**TASK LIST**
- a) From the album review, copy the passage starting at "This is a collection" up to and including "falling lead lines.".
- b) Which track does the album review name as the album highlight?

--- start READING PASSAGE ---

For fans of old, however, perhaps expecting a taste of the post-Sabbath deathly sludge of the Slim Moon/Greg Babior lineup days, there will be some disappointment. This is not the Earth of endless, droning, devilish apocalypse music as on their hugely influential ‘Earth 2’ album – an album of such relentless, heavy blankets of darkness that it inspired the careers of Sunn O))) and their ilk, assuring that every ATP festival will have at least a few hours of ominous drone on its stages and that every music fan has a place to turn when on the hunt for something to make them feel like they are face down in the abyss.
This is a collection of long – obviously, repetitive – evidently, slow – how could they not be, sound landscapes that err toward the meandering rather than the oppressive.

From opener ‘Sigil Of Brass’ we seem to be hearing Earth at their most relaxed, least violent, possibly most accessible – as a memorable descending guitar line is picked out at slowing speeds, Carlson’s backers add their heat to proceedings in dashes and daubs, an impressionistic musical portrait.The snakey slither of ‘His Teeth Did Brightly Shine’ builds from an almost non-existent riff to a full bodied, ominous drawl before ever so slowly collapsing in on itself and leading us to album highlight ‘Multiplicity Of Doors’ which hints at early Red House Painters and other slowcore bands of the early 90s, all teary-eyed with low cello, death drums and wandering, falling lead lines.

This is not all necessarily compulsive or captivating stuff.  The musicians too often fill space where silence would have done as good a job, the length of the tracks themselves speak of indulgence rather than any kind of necessity and the sheer similarity of the songs musically will drag some into boredom rather than any more potent emotional state.
However, as always with Earth, there is hypnotism to be had, moments of magic to be ensconced in and still that abyss, however it is currently represented, to gaze into, black-eyed.

--- end READING PASSAGE ---
--- start PROVIDED DATA ---

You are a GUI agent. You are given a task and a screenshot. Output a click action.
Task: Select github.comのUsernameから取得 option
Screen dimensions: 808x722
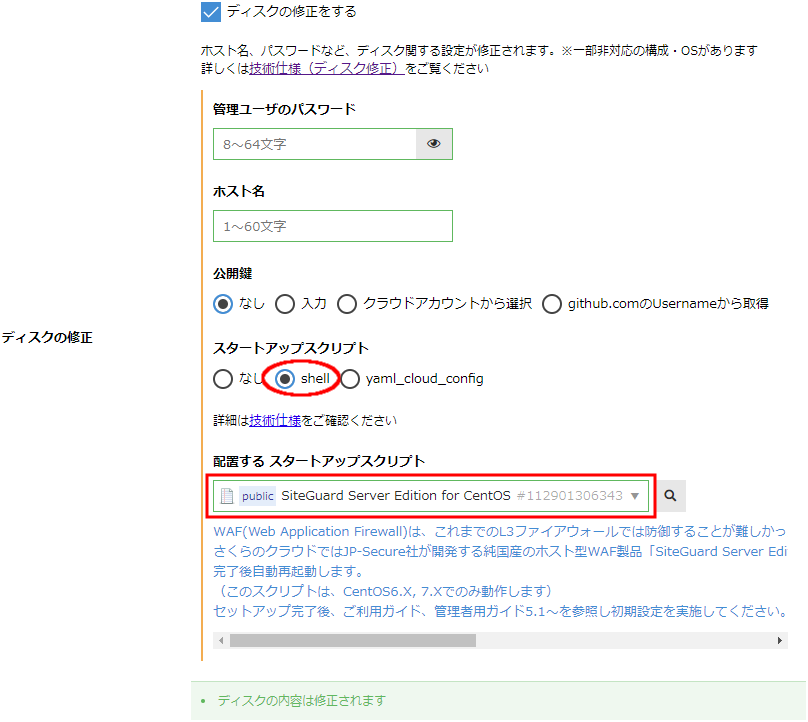click(x=552, y=304)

--- end PROVIDED DATA ---

**THE REPLIES**
- a)
This is a collection of long – obviously, repetitive – evidently, slow – how could they not be, sound landscapes that err toward the meandering rather than the oppressive.

From opener ‘Sigil Of Brass’ we seem to be hearing Earth at their most relaxed, least violent, possibly most accessible – as a memorable descending guitar line is picked out at slowing speeds, Carlson’s backers add their heat to proceedings in dashes and daubs, an impressionistic musical portrait.The snakey slither of ‘His Teeth Did Brightly Shine’ builds from an almost non-existent riff to a full bodied, ominous drawl before ever so slowly collapsing in on itself and leading us to album highlight ‘Multiplicity Of Doors’ which hints at early Red House Painters and other slowcore bands of the early 90s, all teary-eyed with low cello, death drums and wandering, falling lead lines.

- b) ‘Multiplicity Of Doors’